Bien que l’effet de répétition soit assez fort pour permettre d’identifier la parenté des deux extraits, la description donnée par Alix Cléo n’est pas reprise à l’identique. Elle répond donc à la « stratégie du renversement et de la copie bouleversée » proposée dans L’Invention du fils de Leoprepes (1993 : 116), qui consiste à effectuer des modifications minimales dans la reprise d’un texte, afin de renverser ou d’ébranler les codes traditionnels. Les quelques détails transformés du texte d’origine font dévier le sens du passage : l’expression du deuil s’y inscrit par l’abolition du présent, et l’appropriation de la « vérité » de l’archive s’effectue certes par la redite, mais aussi par ces interventions qui viennent connoter différemment les mots d’Alix Cléo. La reprise ici n’est donc pas de l’ordre de la restitution : Roubaud s’attache à mettre en rapport, par le document d’archive, la mémoire de l’épouse décédée et la sienne propre. C’est cette mise en rapport qui permet de passer de la répétition circulaire, qui va du même au même sans transformation, à une répétition spiralée, qui repasse par les mêmes mots, tout en s’en écartant légèrement.

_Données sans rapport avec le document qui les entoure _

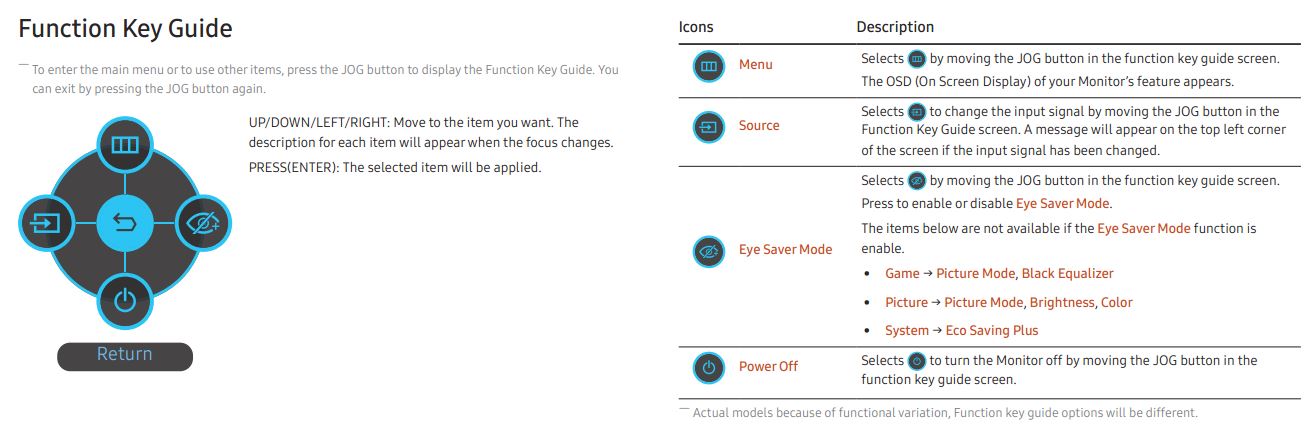Image resolution: width=1304 pixels, height=424 pixels.
Task: Click the Eye Saver Mode label in the table
Action: click(785, 250)
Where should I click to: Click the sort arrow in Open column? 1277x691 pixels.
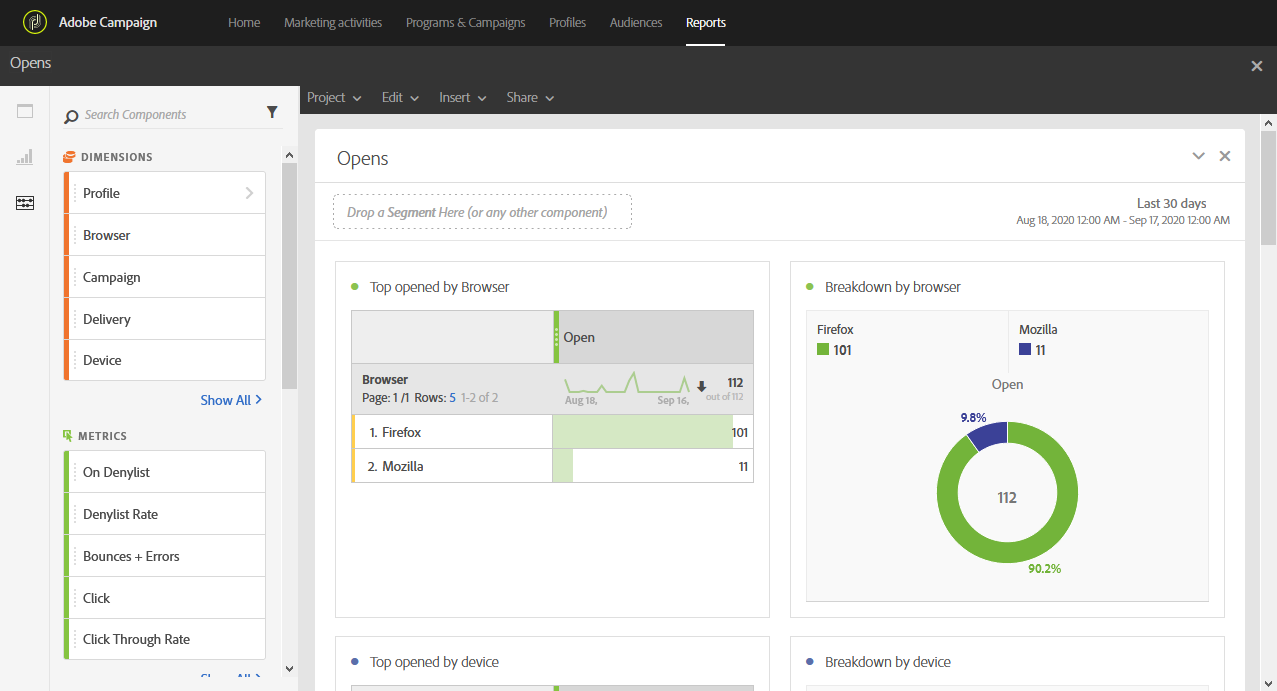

Si l’image de la morte est révélée, dans les séquences narratives, par la copie inventive du poète, les portraits de Roubaud, sous forme de poèmes en vers libres, sont autrement hétérogènes ; il faudrait plus justement parler d’hétéroportraits, puisque la série des « Portraits en méditation » campe l’image du poète, mais par les mots répétés d’Alix Cléo Roubaud. Il devient alors difficile de juger s’ils sont des portraits de la femme aimée ou des autoportraits. Délaissant la succession qu’implique la description par le biais de la prose, les « Portraits en méditation » IV et V sont construits selon un procédé d’accumulation, de juxtaposition et de condensation d’extraits du journal intime. Le 5 octobre 1980, Alix Cléo Roubaud consignait dans son journal le brouillon d’une lettre, jamais envoyée nous dit-on, et dont le destinataire nous est inconnu :

Que vas-tu faire de moi, ma grisaille, mon manque de consistance, mon désir de me taire le plus possible, par la photo par exemple. Ou pourquoi la photo ? parce qu’elle est fragmentée et que, comme dans les aphorismes, la fragmentation laisse voir les blancs entre les morceaux et c’est très précisément . Peut-être une esthétique de la ruine, préférant, mettons, Hölderlin, à, mettons, X.

J : 67 ; nous soulignons

Ce passage donne l’impulsion de départ aux trois premiers vers du poème de Roubaud :

Laisserait voir : les blancs entre les morceaux.

Se tairait le plus possible, manquant de consistance, grisaille.

Se taire par la photo : aphorismes.

QCN : 70

Les six vers qui suivent se rapportent eux aussi à diverses entrées du journal :

Se perdre dans le brouillard précédent.

Séduire dans une langue étrangère.

Surveiller ses entrées (entries).

Mettre le merveilleux dans sa poche.

Construire d’objets hétéroclites (une stratégie).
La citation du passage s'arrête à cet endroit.